Daniel Barron, Postmedia Network

, Last Updated: 7:28 PM ET

Many of Nintendo’s amiibo figures are downright adorable and, at first glance, may seem like nothing more than a goofy gimmick. Competitors best beware, though: with a year under their belt in the ever-growing “toys-to-life” segment as of Nov. 20, amiibo are taking no prisoners and are well on their way to dominating this hugely popular video game segment.

This should actually come as little surprise considering how wildly loyal Nintendo’s fans are. After speaking with Pierre-Paul Trepanier, general manager of Nintendo Canada and a self-described “amiibo uber-fan,” it becomes clear very quickly why these figures are primed to outsell the current toys-to-life leaders, Skylanders.

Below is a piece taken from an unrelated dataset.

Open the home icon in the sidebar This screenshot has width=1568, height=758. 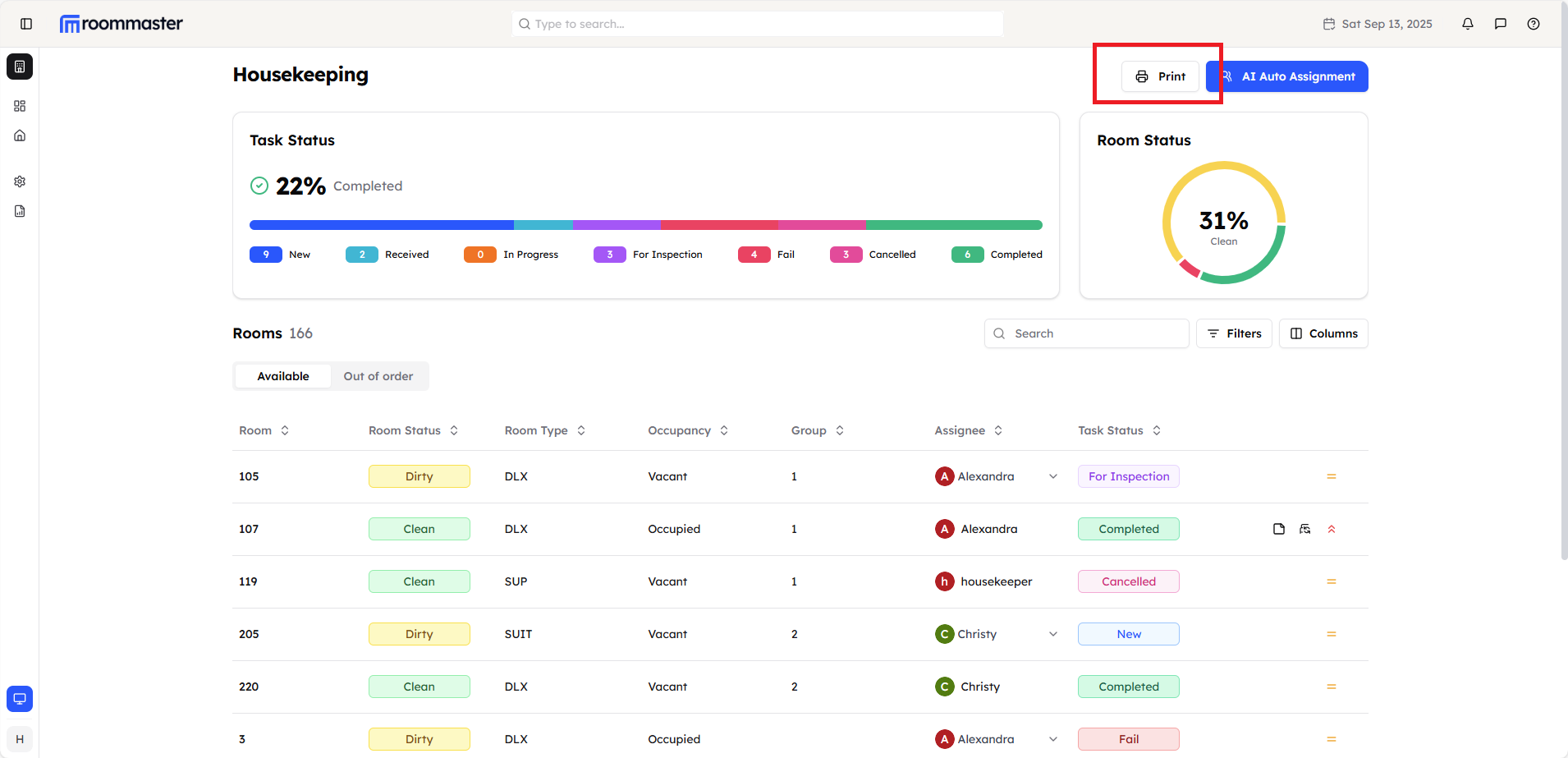click(20, 136)
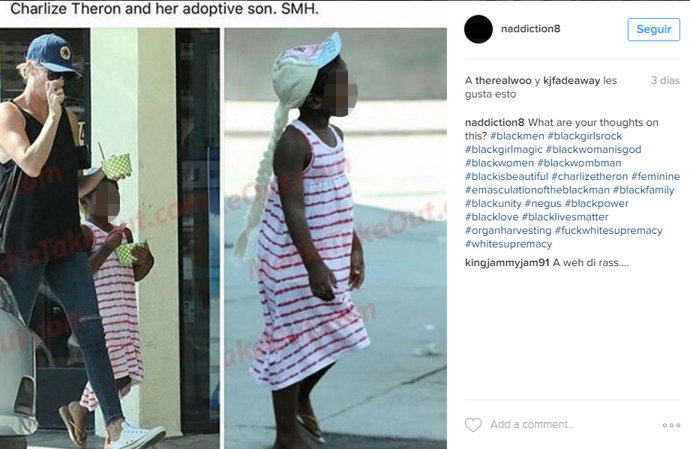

First, a quick primer for the uninitiated. Toys-to-life figures, such as the aforementioned amiibo and Skylanders as well as Disney Infinity and Lego Dimensions, use special technology to expand and add features in video games. Players literally touch figures to a system, device, or controller, and characters, weapons, items, and more will instantly appear in the game being played.

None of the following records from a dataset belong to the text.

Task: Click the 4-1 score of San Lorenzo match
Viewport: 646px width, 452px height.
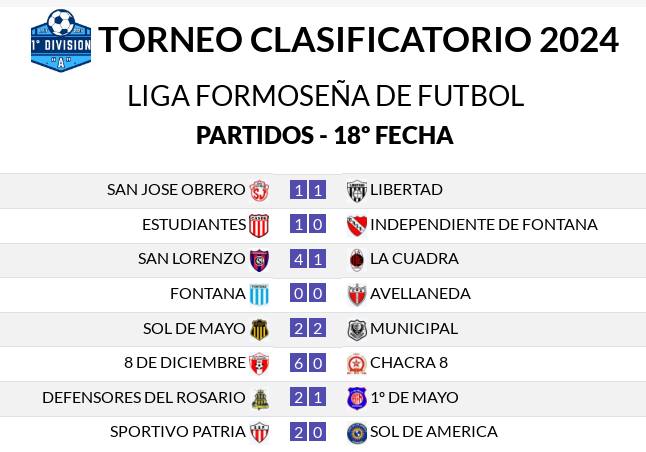Action: pos(308,259)
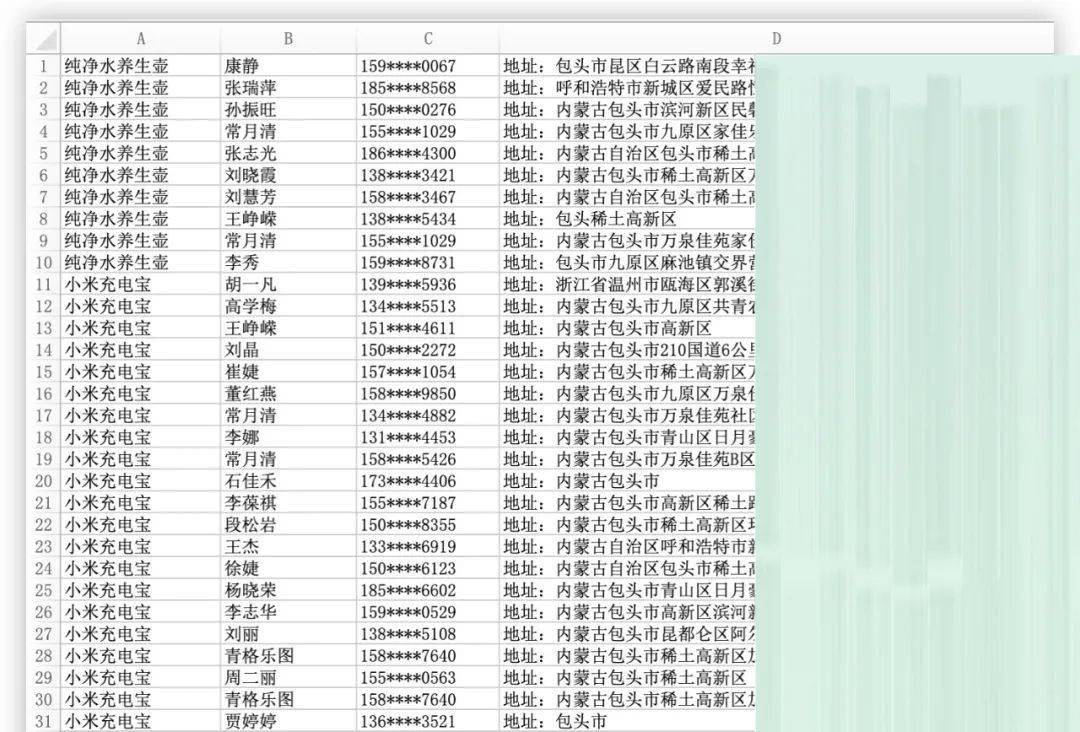Select row header 1
This screenshot has height=732, width=1080.
(x=41, y=65)
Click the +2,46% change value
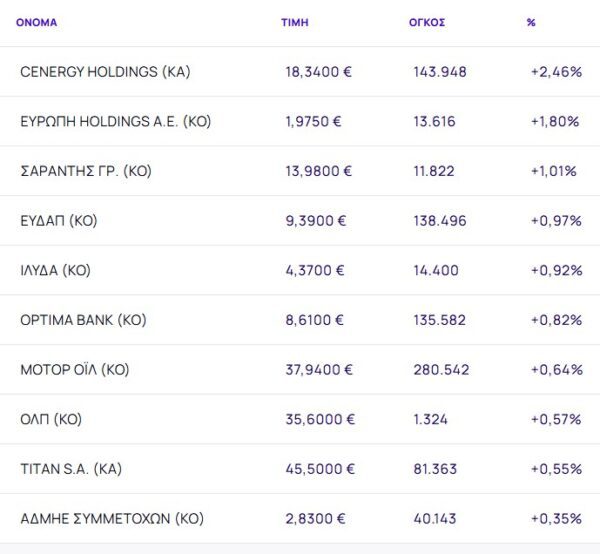Viewport: 600px width, 554px height. [x=556, y=72]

When I began speaking with Trepanier, I expected just another buttoned-down executive; someone who would spew a whole bunch of statistics while talking about “synergies within the market.” Oh, how wrong that is.

It takes all of about five minutes for Trepanier to unabashedly geek out about all things amiibo – his favourite figures (he loves his Marth and Shulk), how cute the Yarn Yoshi amiibo is (SO CUTE), and what his family uses the most right now at home (once again, it’s all about Yarn Yoshi).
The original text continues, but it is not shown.